Le texte note également que les autorités ont "exagéré le danger" représenté par l'islamisme, en "manipulant politiquement la religion et la culture pour justifier et légitimer les atteintes aux droits de l'Homme".
"L'usage des raids collectifs et arbitraires" s'est élargi, ajoute le rapport, en référence aux vagues d'arrestations postérieures aux attentats tels que ceux commis contre des sites touristiques de la Mer rouge en 2004, 2005 et 2006, ou en février dernier contre le souk touristique de Khan al-Khalili, au Caire, qui avait coûté la vie à une touriste française.
Les raids concernent aussi les affaires de droit commun. "L'appareil de sécurité arrête souvent des familles entières pour contraindre des fugitifs à se rendre", accusent les ONG.
"En conséquence, 12 à 14.000 personnes sont détenues, dont certaines depuis 15 ans, sans avoir été inculpées ou jugées", souligne le rapport.
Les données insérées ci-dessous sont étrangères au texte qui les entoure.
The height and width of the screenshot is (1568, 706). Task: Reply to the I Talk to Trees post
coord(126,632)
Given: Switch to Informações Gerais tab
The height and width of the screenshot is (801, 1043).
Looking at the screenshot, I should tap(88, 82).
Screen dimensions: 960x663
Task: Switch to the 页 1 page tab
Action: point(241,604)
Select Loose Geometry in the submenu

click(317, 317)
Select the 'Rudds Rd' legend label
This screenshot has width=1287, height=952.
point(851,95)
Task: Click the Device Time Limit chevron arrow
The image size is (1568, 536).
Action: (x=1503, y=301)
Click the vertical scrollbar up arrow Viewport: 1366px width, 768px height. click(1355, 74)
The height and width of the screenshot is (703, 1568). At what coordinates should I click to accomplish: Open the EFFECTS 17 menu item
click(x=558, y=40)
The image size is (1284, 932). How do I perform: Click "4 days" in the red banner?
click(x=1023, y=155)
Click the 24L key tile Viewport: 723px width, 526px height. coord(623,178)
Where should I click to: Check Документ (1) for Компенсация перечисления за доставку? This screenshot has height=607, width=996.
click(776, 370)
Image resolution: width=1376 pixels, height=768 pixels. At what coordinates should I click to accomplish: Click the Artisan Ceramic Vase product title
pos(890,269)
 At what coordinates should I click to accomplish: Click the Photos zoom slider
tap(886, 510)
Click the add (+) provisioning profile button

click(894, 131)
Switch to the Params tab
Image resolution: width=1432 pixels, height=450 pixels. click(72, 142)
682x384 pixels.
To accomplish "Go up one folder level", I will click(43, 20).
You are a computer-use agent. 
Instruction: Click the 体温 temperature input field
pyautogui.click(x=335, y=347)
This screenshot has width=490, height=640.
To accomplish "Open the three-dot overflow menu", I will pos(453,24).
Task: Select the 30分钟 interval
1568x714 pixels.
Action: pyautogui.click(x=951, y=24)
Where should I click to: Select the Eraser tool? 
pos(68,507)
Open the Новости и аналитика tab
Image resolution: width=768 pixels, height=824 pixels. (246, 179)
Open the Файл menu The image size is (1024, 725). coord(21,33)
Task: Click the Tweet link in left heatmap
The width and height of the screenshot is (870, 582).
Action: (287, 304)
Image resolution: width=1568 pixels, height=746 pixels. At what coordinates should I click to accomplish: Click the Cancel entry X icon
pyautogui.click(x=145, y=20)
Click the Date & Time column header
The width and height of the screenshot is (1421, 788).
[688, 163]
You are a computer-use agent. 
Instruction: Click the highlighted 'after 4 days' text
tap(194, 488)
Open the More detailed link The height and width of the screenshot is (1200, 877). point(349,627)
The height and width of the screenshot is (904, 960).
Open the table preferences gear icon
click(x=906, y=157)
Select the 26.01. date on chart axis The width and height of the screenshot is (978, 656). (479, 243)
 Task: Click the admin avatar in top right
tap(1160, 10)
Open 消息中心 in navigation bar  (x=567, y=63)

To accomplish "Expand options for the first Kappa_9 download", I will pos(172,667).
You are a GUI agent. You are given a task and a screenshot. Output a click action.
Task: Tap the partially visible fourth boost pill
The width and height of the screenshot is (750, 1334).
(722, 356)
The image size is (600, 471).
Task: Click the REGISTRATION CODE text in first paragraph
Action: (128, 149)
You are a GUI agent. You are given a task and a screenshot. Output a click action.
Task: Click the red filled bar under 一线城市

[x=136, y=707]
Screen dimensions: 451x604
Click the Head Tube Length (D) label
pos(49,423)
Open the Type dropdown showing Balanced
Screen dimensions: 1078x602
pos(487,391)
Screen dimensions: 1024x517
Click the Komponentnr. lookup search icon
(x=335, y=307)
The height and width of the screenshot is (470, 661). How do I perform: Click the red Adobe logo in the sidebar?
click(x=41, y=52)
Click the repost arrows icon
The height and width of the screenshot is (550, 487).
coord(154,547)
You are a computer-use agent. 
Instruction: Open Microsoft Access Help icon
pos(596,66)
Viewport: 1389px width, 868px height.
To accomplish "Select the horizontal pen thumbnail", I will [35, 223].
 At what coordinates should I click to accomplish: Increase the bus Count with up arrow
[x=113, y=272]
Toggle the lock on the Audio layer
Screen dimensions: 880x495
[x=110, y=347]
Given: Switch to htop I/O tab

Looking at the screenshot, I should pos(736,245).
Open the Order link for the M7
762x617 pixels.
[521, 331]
Hossam Bahgat, directeur de l'Initiative égyptienne pour les droits de la personne, qui figure avec le Centre al-Nadim pour le traitement et la réhabilitation psychologique des victimes de violences et l'Institut du Caire pour l'étude des droits de l'Homme parmi les signataires, a indiqué que le rapport avait été remis au Conseil des droits de l'Homme de l'ONU.

AFP

shadok
04/12/2009, 10h36
"Cet appareil joue un rôle central dans tous les domaines de la vie publique"

Qu’ils n’essayent pas de nous faire croire que le caillassage du bus de l’équipe algérienne était l’œuvre d’une bande incontrôlable.